§ **REQUEST**: Copy out the records again without any change, from the line containing "Where should I click to: Select" to the line containing "tap(97, 72)", including both of those lines.

***** SUPPLIED DATA *****

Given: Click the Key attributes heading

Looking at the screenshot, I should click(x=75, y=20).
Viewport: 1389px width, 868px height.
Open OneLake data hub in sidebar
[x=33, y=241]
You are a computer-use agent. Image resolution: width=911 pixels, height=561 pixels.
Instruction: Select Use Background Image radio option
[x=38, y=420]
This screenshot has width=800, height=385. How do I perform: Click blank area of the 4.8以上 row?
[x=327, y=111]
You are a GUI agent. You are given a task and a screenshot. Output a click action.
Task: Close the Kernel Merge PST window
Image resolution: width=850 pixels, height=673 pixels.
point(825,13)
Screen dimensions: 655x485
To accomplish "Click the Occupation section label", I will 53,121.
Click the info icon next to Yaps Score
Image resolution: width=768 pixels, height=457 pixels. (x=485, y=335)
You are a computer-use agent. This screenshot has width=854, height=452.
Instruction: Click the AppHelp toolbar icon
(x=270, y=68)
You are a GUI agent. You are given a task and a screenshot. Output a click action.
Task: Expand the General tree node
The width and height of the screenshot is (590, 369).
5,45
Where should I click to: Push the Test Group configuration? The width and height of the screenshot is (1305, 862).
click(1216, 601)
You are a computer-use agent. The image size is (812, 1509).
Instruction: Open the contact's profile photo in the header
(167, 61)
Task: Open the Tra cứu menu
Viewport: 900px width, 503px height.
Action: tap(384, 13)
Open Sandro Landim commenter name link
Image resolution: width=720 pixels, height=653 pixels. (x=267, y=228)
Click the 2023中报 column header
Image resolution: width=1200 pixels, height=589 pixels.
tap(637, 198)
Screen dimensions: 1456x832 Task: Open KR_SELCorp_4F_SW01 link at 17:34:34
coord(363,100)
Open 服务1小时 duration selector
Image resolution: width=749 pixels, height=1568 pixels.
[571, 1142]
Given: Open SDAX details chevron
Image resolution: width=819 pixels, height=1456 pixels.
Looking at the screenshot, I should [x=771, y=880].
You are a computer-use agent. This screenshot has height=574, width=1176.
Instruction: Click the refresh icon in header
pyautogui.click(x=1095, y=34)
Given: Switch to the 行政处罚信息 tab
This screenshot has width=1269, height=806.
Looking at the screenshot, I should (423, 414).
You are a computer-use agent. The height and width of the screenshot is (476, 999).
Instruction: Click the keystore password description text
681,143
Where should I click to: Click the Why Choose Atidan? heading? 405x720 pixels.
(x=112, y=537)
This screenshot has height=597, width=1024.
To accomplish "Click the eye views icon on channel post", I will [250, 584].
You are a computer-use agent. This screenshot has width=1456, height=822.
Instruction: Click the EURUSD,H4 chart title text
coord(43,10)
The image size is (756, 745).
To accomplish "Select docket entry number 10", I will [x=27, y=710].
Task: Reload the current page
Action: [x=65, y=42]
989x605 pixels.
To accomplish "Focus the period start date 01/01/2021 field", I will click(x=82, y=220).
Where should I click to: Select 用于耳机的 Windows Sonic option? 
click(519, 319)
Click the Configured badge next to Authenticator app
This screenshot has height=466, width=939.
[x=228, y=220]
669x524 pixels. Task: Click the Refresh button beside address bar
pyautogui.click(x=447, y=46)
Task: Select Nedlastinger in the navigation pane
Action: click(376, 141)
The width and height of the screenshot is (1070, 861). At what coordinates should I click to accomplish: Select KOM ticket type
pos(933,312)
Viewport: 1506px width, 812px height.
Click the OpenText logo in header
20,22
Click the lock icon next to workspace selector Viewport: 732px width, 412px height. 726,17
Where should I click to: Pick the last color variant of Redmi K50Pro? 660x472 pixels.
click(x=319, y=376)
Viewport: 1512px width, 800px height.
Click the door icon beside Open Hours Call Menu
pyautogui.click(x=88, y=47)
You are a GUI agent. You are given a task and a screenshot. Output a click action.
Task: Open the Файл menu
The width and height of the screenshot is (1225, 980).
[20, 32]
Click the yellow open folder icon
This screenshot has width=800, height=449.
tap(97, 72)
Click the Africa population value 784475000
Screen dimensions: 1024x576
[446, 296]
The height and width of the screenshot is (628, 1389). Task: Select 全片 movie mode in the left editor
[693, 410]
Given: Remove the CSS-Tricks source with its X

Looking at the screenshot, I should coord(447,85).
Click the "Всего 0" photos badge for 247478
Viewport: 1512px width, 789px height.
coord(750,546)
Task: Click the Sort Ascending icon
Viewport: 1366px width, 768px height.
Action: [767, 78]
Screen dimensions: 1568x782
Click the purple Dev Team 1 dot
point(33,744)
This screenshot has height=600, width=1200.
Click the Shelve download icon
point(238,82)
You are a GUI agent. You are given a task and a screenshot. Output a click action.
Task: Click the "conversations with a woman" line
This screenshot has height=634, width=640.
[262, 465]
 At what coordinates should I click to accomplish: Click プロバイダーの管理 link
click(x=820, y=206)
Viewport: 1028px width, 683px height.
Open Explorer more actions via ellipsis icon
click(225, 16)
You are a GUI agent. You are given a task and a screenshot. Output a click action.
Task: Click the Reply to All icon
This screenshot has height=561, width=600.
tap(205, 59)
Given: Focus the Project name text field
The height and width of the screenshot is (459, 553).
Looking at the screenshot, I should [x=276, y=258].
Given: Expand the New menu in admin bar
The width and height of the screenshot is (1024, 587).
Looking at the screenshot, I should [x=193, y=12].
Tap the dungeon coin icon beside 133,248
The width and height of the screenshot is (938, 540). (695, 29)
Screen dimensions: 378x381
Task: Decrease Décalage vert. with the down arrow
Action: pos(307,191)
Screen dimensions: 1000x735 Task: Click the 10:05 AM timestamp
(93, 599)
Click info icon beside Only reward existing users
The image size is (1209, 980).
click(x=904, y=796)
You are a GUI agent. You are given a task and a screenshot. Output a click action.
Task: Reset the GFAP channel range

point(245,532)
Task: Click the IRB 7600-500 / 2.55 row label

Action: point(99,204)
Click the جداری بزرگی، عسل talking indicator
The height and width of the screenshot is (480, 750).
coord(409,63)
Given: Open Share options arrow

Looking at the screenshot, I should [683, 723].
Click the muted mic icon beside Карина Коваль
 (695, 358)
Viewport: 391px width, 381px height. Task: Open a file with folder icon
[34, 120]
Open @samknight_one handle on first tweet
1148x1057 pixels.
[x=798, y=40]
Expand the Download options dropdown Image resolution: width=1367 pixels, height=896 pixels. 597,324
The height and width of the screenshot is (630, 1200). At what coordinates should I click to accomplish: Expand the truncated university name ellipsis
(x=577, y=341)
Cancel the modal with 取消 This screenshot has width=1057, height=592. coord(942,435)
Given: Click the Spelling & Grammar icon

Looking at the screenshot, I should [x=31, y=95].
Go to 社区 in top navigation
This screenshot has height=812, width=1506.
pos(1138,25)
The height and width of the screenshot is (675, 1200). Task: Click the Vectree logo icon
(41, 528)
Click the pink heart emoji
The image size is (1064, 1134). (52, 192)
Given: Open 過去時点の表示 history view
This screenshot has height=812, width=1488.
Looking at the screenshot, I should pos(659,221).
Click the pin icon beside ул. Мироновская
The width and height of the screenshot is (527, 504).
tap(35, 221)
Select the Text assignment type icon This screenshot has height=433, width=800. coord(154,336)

*****

§ **EXPECTED OUTPUT**:
Where should I click to: Select 用于耳机的 Windows Sonic option? 
click(519, 319)
Click the Configured badge next to Authenticator app
This screenshot has height=466, width=939.
[x=228, y=220]
669x524 pixels. Task: Click the Refresh button beside address bar
pyautogui.click(x=447, y=46)
Task: Select Nedlastinger in the navigation pane
Action: click(376, 141)
The width and height of the screenshot is (1070, 861). At what coordinates should I click to accomplish: Select KOM ticket type
pos(933,312)
Viewport: 1506px width, 812px height.
Click the OpenText logo in header
20,22
Click the lock icon next to workspace selector Viewport: 732px width, 412px height. 726,17
Where should I click to: Pick the last color variant of Redmi K50Pro? 660x472 pixels.
click(x=319, y=376)
Viewport: 1512px width, 800px height.
Click the door icon beside Open Hours Call Menu
pyautogui.click(x=88, y=47)
You are a GUI agent. You are given a task and a screenshot. Output a click action.
Task: Open the Файл menu
The width and height of the screenshot is (1225, 980).
[20, 32]
Click the yellow open folder icon
This screenshot has width=800, height=449.
tap(97, 72)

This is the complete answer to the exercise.